Lines from the one containing "Where should I" through the end of the material are to be retyped exactly; do not copy pictures.
===== SUPPLIED MATERIAL =====
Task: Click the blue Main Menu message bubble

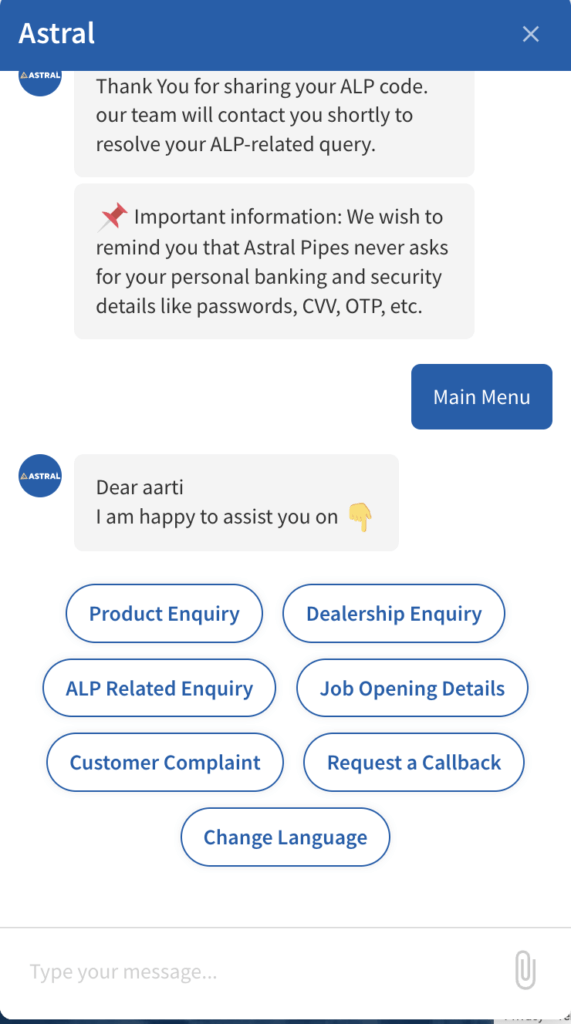Action: 481,396
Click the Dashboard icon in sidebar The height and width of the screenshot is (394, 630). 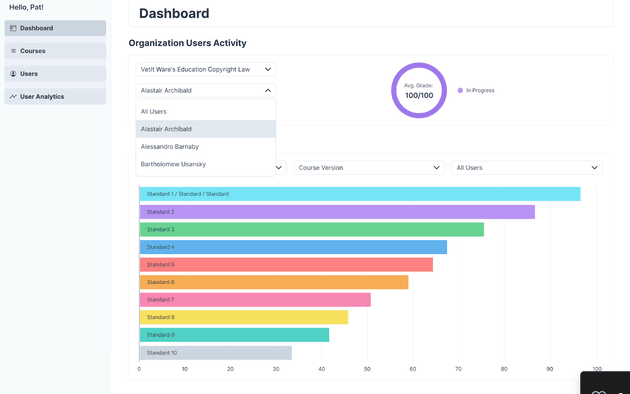click(x=13, y=28)
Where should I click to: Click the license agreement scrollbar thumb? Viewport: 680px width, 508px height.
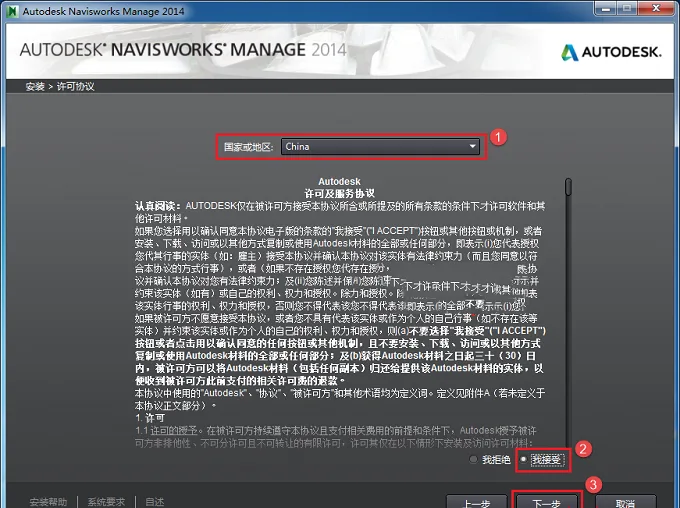[x=568, y=187]
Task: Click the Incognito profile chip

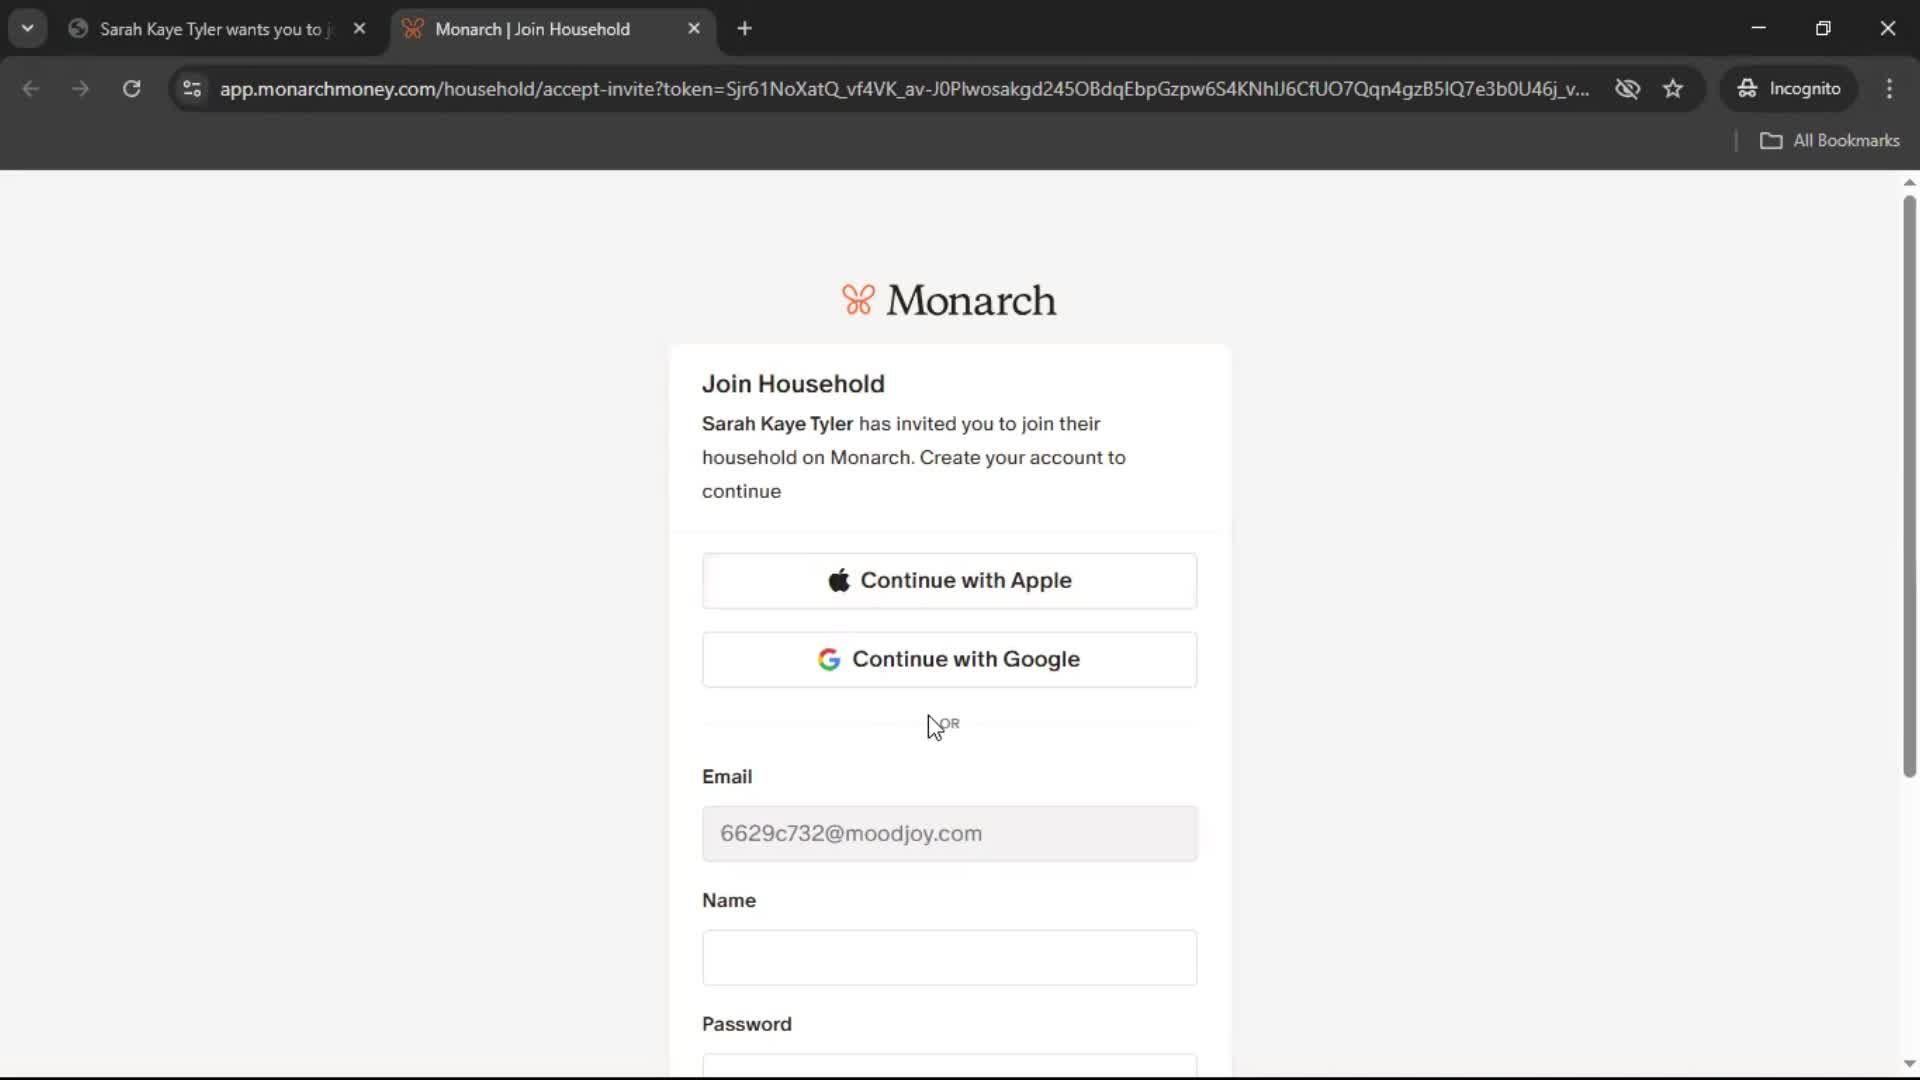Action: (x=1789, y=89)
=====
* WRITTEN SOLUTION *
Where should I click to: Click the license agreement scrollbar thumb? Viewport: 680px width, 508px height.
[x=568, y=187]
Task: Click the Incognito profile chip

Action: (x=1789, y=89)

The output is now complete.